I've been writing micro memory benchmarks and have been rather surprised how hard something as simple as quantifying latency and bandwidth under multicore loads can be. The memory hierarchy is getting ever more complex. Cacheline sizes, prefetch, 3 levels of cache, TLB effects, page alignments, cache associativity, etc. Also have to be careful that the compiler doesn't optimize away parts of your code. It's quite tricky to get a nice clean array size vs latency graph, doubly so when multiple cores are involved.
Some of my assumptions about latency were wrong. One thing I didn't realize is it takes about half the latency to main memory to get miss through L1, L2, and L3. Also that you need to have around 2x the memory references pending to keep the memory system busy. It makes sense in retrospect, you want 16 pending memory references to keep 8 memory channels busy, otherwise a memory channel will return a cache line, and there won't be any L3 cache misses pending for that channel.
Generally I like to keep a small histogram of cycle counters to make sure I'm seeing the distribution I expect, seeing an unusual distribution is key for tracking down something you didn't account for.
I want a viewport onto a parallel universe where we embraced NUMA more thoroughly, and instead of making processors with ever growing layers of transparent caching, we just put 16MB of working memory on each chip.
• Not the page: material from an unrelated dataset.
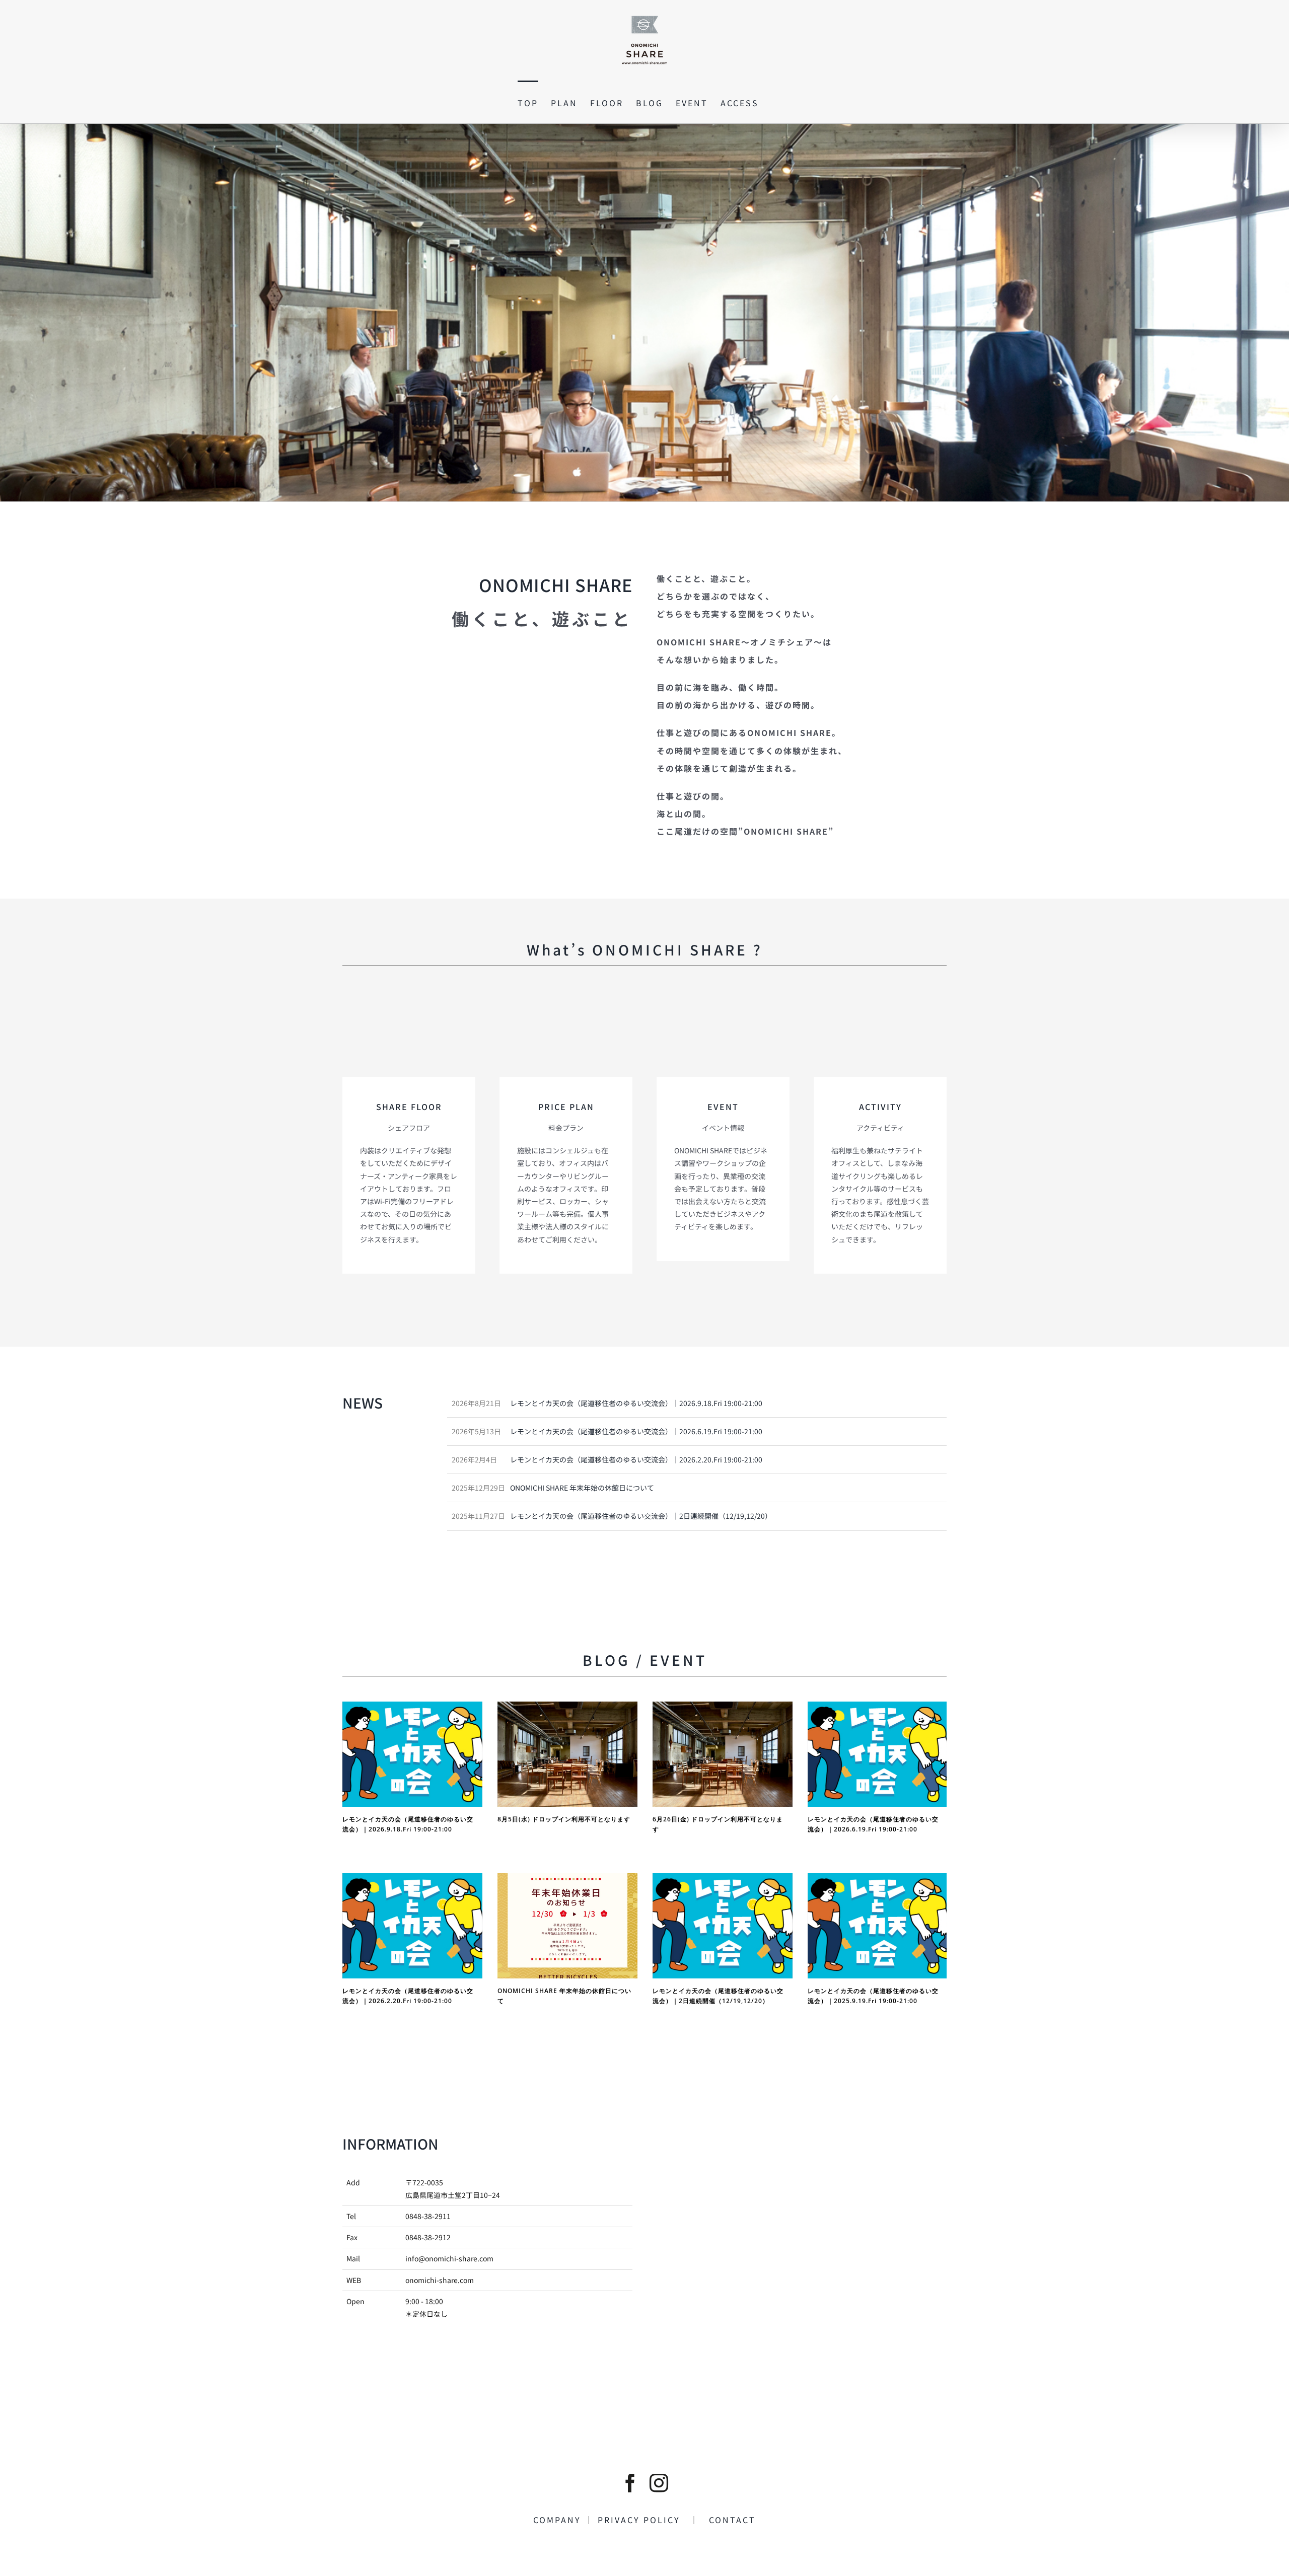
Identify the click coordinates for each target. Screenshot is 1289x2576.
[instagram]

Partitionable for concurrent workloads.
Maybe it could never have been then, but maybe it can be now, or soon.
For instance a borrow checker might be a very good way to help decide how and when to move working memory between processors and main memory. But what do you do with all of the existing C code? I think for backward compatibility you'd need to implement virtual memory at the working memory layer. It wouldn't be the fastest code, but it would work.
Well the tools are there, and the hardware is there as well.
Early AMD epycs had multiple chiplets, each with it's own memory controller. However that means that even on a single socket different chiplets would see different memory latencies and some apps/benchmarks people cared about handled it poorly.
The newest AMD Epycs have a unified memory controller per socket, so all chiplets see the same memory latency. But now Intel entered the chiplet game, and now has one memory controller per chiplet again.
There's plenty of support for NUMA support in the kernel and various language runtimes. Apps and OSs can pin processes to cores, allocate local ram, and migrate non-local ram to local or migrate processes to cores that are memory local. Generally the automatic stuff works reasonably, but numactl and various NUMA related calls let you override those decisions as needed.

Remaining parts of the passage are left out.